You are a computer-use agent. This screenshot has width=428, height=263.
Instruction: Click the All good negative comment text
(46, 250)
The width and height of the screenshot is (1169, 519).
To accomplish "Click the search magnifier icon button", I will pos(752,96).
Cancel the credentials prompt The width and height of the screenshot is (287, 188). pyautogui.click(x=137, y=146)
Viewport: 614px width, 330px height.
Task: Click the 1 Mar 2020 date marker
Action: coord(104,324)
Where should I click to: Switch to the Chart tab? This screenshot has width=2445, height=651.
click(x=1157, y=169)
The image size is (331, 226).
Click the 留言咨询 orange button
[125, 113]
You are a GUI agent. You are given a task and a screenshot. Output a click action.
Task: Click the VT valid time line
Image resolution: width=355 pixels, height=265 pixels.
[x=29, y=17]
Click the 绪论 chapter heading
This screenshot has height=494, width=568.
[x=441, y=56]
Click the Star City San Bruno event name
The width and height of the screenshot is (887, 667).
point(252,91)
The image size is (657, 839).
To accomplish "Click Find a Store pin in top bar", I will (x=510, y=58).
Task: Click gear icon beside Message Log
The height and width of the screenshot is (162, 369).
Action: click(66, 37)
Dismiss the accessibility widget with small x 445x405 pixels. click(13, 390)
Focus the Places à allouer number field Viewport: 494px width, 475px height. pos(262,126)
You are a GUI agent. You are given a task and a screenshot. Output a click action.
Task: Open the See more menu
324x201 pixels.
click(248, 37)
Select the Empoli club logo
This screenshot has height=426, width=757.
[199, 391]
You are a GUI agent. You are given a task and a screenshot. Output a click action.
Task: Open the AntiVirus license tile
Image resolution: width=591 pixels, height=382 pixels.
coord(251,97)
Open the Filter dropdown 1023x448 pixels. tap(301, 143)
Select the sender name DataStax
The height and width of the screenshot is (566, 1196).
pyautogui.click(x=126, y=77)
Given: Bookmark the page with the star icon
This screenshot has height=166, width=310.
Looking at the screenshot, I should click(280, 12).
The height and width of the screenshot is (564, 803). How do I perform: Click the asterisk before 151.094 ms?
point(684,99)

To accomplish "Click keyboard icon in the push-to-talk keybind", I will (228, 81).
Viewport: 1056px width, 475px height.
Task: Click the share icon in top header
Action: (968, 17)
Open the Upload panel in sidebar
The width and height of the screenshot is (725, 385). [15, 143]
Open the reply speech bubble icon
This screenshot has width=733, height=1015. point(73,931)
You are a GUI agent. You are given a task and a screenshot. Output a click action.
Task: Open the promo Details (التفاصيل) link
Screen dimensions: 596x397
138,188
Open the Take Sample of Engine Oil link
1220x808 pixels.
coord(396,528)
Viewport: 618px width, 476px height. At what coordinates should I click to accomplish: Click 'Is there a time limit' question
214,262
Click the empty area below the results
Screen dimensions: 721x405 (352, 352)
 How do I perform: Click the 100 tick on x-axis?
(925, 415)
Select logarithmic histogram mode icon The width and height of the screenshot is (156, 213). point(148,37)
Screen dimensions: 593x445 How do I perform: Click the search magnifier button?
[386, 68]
════════
Problem
Copy each line of the entries in which the string "with" is found.

Response area
Dismiss the accessibility widget with small x 445x405 pixels. click(13, 390)
Given: Bookmark the page with the star icon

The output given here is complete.